(Saved entries)
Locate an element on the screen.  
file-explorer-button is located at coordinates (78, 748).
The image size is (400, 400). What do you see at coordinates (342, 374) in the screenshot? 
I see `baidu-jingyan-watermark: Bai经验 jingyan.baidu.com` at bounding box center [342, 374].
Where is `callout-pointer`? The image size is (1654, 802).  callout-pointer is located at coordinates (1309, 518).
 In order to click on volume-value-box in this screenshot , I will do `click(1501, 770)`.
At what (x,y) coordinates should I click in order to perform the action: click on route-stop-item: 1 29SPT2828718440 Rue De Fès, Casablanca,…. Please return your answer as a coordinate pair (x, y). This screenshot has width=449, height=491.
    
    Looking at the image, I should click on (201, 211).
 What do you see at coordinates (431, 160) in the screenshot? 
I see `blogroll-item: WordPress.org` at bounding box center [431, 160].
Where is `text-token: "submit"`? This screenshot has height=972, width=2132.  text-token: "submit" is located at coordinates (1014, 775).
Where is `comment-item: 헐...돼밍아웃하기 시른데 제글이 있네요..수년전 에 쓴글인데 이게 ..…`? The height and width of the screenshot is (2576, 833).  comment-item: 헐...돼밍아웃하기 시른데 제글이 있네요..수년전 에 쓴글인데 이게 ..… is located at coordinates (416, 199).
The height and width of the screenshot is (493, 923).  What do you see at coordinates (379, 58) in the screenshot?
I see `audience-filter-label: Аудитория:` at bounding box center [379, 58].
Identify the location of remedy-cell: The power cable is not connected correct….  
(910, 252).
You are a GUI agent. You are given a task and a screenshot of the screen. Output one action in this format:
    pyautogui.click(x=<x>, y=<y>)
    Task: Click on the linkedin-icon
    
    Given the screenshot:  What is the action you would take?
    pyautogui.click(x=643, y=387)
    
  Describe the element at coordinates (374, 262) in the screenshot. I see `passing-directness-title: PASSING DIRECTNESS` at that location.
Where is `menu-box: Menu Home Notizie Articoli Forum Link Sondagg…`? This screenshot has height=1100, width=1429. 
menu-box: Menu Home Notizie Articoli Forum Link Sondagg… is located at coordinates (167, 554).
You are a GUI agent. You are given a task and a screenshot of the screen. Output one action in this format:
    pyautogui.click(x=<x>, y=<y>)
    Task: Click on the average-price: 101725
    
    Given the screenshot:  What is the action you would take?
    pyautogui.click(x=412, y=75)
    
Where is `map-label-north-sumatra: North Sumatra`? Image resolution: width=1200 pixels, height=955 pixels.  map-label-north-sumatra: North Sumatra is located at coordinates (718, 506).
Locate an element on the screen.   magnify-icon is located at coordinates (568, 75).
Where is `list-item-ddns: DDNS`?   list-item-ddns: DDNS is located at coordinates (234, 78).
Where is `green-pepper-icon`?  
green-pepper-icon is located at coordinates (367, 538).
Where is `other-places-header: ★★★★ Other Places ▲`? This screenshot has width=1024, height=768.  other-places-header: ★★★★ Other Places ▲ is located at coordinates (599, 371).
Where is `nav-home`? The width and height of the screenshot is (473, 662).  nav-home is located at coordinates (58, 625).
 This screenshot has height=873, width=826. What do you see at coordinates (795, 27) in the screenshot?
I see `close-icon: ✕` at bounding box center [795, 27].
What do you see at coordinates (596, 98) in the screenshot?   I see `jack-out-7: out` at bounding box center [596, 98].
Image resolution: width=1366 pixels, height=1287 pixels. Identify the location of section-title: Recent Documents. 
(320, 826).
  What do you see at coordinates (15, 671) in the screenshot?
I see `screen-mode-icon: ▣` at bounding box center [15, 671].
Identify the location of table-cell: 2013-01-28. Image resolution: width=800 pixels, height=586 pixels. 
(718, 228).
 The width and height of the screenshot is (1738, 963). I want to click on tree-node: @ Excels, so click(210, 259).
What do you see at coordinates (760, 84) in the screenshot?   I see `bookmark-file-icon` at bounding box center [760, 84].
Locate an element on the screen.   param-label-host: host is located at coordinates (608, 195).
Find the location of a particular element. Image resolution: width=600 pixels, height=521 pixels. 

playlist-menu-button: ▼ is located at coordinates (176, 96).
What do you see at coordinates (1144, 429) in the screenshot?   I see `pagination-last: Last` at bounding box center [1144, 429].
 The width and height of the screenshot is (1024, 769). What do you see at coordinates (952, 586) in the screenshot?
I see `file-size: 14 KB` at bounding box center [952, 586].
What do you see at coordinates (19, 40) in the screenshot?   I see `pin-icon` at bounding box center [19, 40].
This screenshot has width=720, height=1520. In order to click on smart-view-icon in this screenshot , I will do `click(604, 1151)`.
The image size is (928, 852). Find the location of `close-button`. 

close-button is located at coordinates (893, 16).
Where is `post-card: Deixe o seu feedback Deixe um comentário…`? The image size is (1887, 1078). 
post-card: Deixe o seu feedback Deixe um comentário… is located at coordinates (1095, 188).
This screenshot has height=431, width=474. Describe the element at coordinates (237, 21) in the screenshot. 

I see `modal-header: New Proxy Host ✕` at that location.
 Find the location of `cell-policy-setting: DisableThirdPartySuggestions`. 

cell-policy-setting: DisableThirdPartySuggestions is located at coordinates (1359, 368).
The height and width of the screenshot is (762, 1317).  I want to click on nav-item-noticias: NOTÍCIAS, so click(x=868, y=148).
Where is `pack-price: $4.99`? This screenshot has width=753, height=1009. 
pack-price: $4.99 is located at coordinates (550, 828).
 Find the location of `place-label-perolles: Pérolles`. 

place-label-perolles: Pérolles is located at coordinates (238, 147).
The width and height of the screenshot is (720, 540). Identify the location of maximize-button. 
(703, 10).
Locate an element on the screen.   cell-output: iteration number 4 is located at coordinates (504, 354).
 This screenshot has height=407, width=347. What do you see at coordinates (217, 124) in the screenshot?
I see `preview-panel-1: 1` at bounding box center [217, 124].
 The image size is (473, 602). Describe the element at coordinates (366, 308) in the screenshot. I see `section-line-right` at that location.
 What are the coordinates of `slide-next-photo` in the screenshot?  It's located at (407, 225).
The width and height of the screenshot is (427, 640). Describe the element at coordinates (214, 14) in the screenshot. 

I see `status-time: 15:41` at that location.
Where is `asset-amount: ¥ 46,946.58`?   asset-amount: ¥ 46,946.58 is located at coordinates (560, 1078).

What you will do: Quote every one of the saved entries above word for word, without changing anything.

Task result:
Locate an element on the screen.  
file-explorer-button is located at coordinates (78, 748).
The image size is (400, 400). What do you see at coordinates (342, 374) in the screenshot? 
I see `baidu-jingyan-watermark: Bai经验 jingyan.baidu.com` at bounding box center [342, 374].
Where is `callout-pointer`? The image size is (1654, 802).  callout-pointer is located at coordinates (1309, 518).
 In order to click on volume-value-box in this screenshot , I will do `click(1501, 770)`.
At what (x,y) coordinates should I click in order to perform the action: click on route-stop-item: 1 29SPT2828718440 Rue De Fès, Casablanca,…. Please return your answer as a coordinate pair (x, y). This screenshot has width=449, height=491.
    
    Looking at the image, I should click on (201, 211).
 What do you see at coordinates (431, 160) in the screenshot? 
I see `blogroll-item: WordPress.org` at bounding box center [431, 160].
Where is `text-token: "submit"`? This screenshot has height=972, width=2132.  text-token: "submit" is located at coordinates (1014, 775).
Where is `comment-item: 헐...돼밍아웃하기 시른데 제글이 있네요..수년전 에 쓴글인데 이게 ..…`? The height and width of the screenshot is (2576, 833).  comment-item: 헐...돼밍아웃하기 시른데 제글이 있네요..수년전 에 쓴글인데 이게 ..… is located at coordinates (416, 199).
The height and width of the screenshot is (493, 923).  What do you see at coordinates (379, 58) in the screenshot?
I see `audience-filter-label: Аудитория:` at bounding box center [379, 58].
Identify the location of remedy-cell: The power cable is not connected correct….  
(910, 252).
You are a GUI agent. You are given a task and a screenshot of the screen. Output one action in this format:
    pyautogui.click(x=<x>, y=<y>)
    Task: Click on the linkedin-icon
    
    Given the screenshot:  What is the action you would take?
    pyautogui.click(x=643, y=387)
    
  Describe the element at coordinates (374, 262) in the screenshot. I see `passing-directness-title: PASSING DIRECTNESS` at that location.
Where is `menu-box: Menu Home Notizie Articoli Forum Link Sondagg…`? This screenshot has height=1100, width=1429. 
menu-box: Menu Home Notizie Articoli Forum Link Sondagg… is located at coordinates (167, 554).
You are a GUI agent. You are given a task and a screenshot of the screen. Output one action in this format:
    pyautogui.click(x=<x>, y=<y>)
    Task: Click on the average-price: 101725
    
    Given the screenshot:  What is the action you would take?
    pyautogui.click(x=412, y=75)
    
Where is `map-label-north-sumatra: North Sumatra`? Image resolution: width=1200 pixels, height=955 pixels.  map-label-north-sumatra: North Sumatra is located at coordinates (718, 506).
Locate an element on the screen.   magnify-icon is located at coordinates (568, 75).
Where is `list-item-ddns: DDNS`?   list-item-ddns: DDNS is located at coordinates (234, 78).
Where is `green-pepper-icon`?  
green-pepper-icon is located at coordinates (367, 538).
Where is `other-places-header: ★★★★ Other Places ▲`? This screenshot has width=1024, height=768.  other-places-header: ★★★★ Other Places ▲ is located at coordinates (599, 371).
Where is `nav-home`? The width and height of the screenshot is (473, 662).  nav-home is located at coordinates (58, 625).
 This screenshot has height=873, width=826. What do you see at coordinates (795, 27) in the screenshot?
I see `close-icon: ✕` at bounding box center [795, 27].
What do you see at coordinates (596, 98) in the screenshot?   I see `jack-out-7: out` at bounding box center [596, 98].
Image resolution: width=1366 pixels, height=1287 pixels. Identify the location of section-title: Recent Documents. 
(320, 826).
  What do you see at coordinates (15, 671) in the screenshot?
I see `screen-mode-icon: ▣` at bounding box center [15, 671].
Identify the location of table-cell: 2013-01-28. Image resolution: width=800 pixels, height=586 pixels. 
(718, 228).
 The width and height of the screenshot is (1738, 963). I want to click on tree-node: @ Excels, so click(210, 259).
What do you see at coordinates (760, 84) in the screenshot?   I see `bookmark-file-icon` at bounding box center [760, 84].
Locate an element on the screen.   param-label-host: host is located at coordinates (608, 195).
Find the location of a particular element. Image resolution: width=600 pixels, height=521 pixels. 

playlist-menu-button: ▼ is located at coordinates (176, 96).
What do you see at coordinates (1144, 429) in the screenshot?   I see `pagination-last: Last` at bounding box center [1144, 429].
 The width and height of the screenshot is (1024, 769). What do you see at coordinates (952, 586) in the screenshot?
I see `file-size: 14 KB` at bounding box center [952, 586].
What do you see at coordinates (19, 40) in the screenshot?   I see `pin-icon` at bounding box center [19, 40].
This screenshot has width=720, height=1520. In order to click on smart-view-icon in this screenshot , I will do `click(604, 1151)`.
The image size is (928, 852). Find the location of `close-button`. 

close-button is located at coordinates (893, 16).
Where is `post-card: Deixe o seu feedback Deixe um comentário…`? The image size is (1887, 1078). 
post-card: Deixe o seu feedback Deixe um comentário… is located at coordinates (1095, 188).
This screenshot has height=431, width=474. Describe the element at coordinates (237, 21) in the screenshot. 

I see `modal-header: New Proxy Host ✕` at that location.
 Find the location of `cell-policy-setting: DisableThirdPartySuggestions`. 

cell-policy-setting: DisableThirdPartySuggestions is located at coordinates (1359, 368).
The height and width of the screenshot is (762, 1317).  I want to click on nav-item-noticias: NOTÍCIAS, so click(x=868, y=148).
Where is `pack-price: $4.99`? This screenshot has width=753, height=1009. 
pack-price: $4.99 is located at coordinates (550, 828).
 Find the location of `place-label-perolles: Pérolles`. 

place-label-perolles: Pérolles is located at coordinates (238, 147).
The width and height of the screenshot is (720, 540). Identify the location of maximize-button. 
(703, 10).
Locate an element on the screen.   cell-output: iteration number 4 is located at coordinates (504, 354).
 This screenshot has height=407, width=347. What do you see at coordinates (217, 124) in the screenshot?
I see `preview-panel-1: 1` at bounding box center [217, 124].
 The image size is (473, 602). Describe the element at coordinates (366, 308) in the screenshot. I see `section-line-right` at that location.
 What are the coordinates of `slide-next-photo` in the screenshot?  It's located at (407, 225).
The width and height of the screenshot is (427, 640). Describe the element at coordinates (214, 14) in the screenshot. 

I see `status-time: 15:41` at that location.
Where is `asset-amount: ¥ 46,946.58`?   asset-amount: ¥ 46,946.58 is located at coordinates (560, 1078).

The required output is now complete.